The HTH-1 and HTH-2 regions on RpbA may represent a novel bipartite HTH motif. The first such motif was determined for the POU region of the eukaryotic Oct-1 transcription factor (14). Additional eukaryotic transcription regulators containing two HTH motifs per subunit have been reported (11, 18, 25). A prokaryotic bipartite HTH motif was recently determined for the monomeric E. coli MarA transcriptional activator (20), which belongs to the AraC/XylS family of prokaryotic transcriptional regulators (6). A feature common to these regulators is two HTH motifs separated by a flexible linker that allows the motifs to bind the DNA in various orientations relative to one another with a parallel or antiparallel arrangement of the two recognition helices. Presuming that HTH-1 and HTH-2 comprise a bipartite HTH motif, the RpbA protein-DNA interaction would necessarily differ from the determined eukaryotic and prokaryotic bipartite HTH structures. Given the spatial constraint of the nine-residue linker separating HTH-1 from HTH-2, it is likely that the two corresponding recognition helices would tandemly interact with the major groove on perpendicular or opposite sides of the DNA double helix.

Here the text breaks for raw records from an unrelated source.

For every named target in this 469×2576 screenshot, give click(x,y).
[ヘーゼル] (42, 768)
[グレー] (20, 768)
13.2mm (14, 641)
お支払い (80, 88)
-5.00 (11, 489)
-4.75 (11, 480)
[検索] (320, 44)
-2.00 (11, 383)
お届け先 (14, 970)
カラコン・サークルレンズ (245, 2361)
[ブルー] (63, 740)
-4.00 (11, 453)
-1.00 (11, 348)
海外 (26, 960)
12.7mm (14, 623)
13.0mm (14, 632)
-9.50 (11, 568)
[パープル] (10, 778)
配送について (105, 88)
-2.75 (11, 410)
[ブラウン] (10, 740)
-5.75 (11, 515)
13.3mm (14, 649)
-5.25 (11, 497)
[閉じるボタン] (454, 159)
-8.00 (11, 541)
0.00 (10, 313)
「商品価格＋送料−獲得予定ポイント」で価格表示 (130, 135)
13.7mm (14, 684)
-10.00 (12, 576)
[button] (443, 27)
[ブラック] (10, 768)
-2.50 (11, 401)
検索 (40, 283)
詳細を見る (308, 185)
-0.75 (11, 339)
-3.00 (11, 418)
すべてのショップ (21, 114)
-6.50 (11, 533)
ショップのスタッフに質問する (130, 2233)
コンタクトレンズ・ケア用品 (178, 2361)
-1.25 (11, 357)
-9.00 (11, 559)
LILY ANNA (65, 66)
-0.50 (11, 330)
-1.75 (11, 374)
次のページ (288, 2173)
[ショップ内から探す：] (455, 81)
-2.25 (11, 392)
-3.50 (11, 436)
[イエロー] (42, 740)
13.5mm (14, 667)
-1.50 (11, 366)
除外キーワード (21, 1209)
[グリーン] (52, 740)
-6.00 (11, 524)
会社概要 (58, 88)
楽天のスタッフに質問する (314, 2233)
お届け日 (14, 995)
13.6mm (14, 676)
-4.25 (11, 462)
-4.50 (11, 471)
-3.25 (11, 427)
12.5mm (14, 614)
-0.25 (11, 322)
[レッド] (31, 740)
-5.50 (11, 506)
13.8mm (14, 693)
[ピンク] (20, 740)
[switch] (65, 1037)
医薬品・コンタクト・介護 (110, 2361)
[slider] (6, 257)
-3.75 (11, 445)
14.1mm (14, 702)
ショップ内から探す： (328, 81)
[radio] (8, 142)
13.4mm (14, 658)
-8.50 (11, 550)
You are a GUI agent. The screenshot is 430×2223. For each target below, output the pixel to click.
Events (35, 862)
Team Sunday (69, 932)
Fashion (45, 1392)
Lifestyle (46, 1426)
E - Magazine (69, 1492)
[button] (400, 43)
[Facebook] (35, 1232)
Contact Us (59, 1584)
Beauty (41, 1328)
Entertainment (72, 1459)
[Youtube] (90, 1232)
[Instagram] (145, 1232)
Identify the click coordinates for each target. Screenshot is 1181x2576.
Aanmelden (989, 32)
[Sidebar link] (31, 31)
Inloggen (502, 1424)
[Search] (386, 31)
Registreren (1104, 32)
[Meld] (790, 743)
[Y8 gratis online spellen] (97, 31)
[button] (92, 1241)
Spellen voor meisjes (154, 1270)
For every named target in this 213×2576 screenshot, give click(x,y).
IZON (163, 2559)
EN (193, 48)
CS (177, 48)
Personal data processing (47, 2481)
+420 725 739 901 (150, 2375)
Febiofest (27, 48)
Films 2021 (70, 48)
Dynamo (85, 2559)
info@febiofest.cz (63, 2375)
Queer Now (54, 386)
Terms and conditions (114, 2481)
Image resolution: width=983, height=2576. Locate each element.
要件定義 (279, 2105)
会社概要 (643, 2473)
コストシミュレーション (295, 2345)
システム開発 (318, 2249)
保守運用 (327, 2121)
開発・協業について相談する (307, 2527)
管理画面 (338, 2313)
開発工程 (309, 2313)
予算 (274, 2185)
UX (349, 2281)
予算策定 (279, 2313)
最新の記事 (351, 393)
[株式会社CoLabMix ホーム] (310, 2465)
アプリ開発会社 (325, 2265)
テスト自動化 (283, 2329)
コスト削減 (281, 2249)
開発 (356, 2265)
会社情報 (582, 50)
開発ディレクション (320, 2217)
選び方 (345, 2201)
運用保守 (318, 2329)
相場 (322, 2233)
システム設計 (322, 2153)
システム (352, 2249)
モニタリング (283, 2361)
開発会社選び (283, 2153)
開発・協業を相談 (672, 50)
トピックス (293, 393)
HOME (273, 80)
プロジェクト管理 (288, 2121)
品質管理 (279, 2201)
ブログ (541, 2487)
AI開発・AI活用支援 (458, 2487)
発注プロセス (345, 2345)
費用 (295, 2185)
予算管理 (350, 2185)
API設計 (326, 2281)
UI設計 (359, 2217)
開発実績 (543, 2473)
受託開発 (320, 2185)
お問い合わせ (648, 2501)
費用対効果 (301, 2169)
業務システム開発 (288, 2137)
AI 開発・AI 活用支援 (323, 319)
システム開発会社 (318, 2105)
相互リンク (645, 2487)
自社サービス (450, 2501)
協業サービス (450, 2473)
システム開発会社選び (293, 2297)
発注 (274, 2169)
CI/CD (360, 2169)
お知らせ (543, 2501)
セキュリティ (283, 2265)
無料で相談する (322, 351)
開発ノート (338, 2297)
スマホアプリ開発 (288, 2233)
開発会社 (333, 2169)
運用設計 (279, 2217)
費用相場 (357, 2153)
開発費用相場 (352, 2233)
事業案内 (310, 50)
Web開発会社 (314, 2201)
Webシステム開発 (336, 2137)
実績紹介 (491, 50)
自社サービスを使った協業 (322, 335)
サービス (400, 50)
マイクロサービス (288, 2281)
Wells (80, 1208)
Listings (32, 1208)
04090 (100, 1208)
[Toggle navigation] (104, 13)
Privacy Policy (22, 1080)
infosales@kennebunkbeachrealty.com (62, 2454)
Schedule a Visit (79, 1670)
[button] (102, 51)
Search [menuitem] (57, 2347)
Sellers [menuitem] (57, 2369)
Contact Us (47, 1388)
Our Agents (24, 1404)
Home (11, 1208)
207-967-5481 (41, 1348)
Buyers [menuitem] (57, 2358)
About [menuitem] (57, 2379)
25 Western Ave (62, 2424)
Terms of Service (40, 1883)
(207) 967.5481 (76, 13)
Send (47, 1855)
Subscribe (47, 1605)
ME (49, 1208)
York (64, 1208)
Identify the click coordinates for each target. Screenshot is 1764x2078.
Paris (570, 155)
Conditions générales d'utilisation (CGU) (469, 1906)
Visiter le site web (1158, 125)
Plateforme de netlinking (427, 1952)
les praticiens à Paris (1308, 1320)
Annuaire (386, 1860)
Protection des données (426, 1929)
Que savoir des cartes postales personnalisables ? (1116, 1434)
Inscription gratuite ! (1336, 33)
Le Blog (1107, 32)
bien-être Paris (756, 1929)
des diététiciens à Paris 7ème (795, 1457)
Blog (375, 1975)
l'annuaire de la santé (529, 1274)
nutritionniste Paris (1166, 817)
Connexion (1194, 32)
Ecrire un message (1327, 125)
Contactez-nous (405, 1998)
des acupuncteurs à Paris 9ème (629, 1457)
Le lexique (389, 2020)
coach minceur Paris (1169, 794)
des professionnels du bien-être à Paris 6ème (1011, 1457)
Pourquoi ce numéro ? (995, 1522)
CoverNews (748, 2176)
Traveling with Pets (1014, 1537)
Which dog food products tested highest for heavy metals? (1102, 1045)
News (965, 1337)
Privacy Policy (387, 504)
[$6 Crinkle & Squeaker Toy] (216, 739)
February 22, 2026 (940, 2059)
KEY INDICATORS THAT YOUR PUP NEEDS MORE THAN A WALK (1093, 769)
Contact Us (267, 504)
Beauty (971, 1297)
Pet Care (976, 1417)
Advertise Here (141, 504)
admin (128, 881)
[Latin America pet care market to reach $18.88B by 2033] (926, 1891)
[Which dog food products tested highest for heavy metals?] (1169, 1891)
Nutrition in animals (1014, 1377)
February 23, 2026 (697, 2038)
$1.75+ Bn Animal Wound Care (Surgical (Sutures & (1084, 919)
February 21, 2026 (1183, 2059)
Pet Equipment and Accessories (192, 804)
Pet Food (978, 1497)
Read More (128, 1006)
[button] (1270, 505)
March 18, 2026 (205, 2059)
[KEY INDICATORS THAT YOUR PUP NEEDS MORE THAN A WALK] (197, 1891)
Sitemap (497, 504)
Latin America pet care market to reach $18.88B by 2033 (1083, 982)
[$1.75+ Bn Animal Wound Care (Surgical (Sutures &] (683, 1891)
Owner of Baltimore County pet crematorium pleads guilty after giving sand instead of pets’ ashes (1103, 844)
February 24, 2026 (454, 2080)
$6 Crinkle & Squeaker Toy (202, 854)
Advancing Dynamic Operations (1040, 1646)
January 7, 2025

The precise role of RpbA in the regulation of PBS biosynthesis in F. diplosiphon remains to be determined. As a repressor for the cpcB1A1 gene set, RpbA functions in controlling the synthesis of PC₁, which plays a critical role in PBS structure and function as the phycobiliprotein component of the invariant core-proximal hexamer of each rod. Under nutrient-replete conditions, transcription from cpcB1A1 is constitutive, regardless of light quality. However, in response to sulfate deprivation, transcription from cpcB1A1 (as well as cpcB2A2 and cpeBA) is repressed while transcription from cpcB3A3 is induced (17). One possibility is that RpbA plays a role in this sulfate acclimation response. Alternatively, RpbA may function in coordinating PC₁ synthesis to the cellular demand for light-harvesting capacity. Such a regulatory mechanism is demonstrated by cyanobacterial strains that respond to a decrease in light availability by increasing their cellular PBS content (24).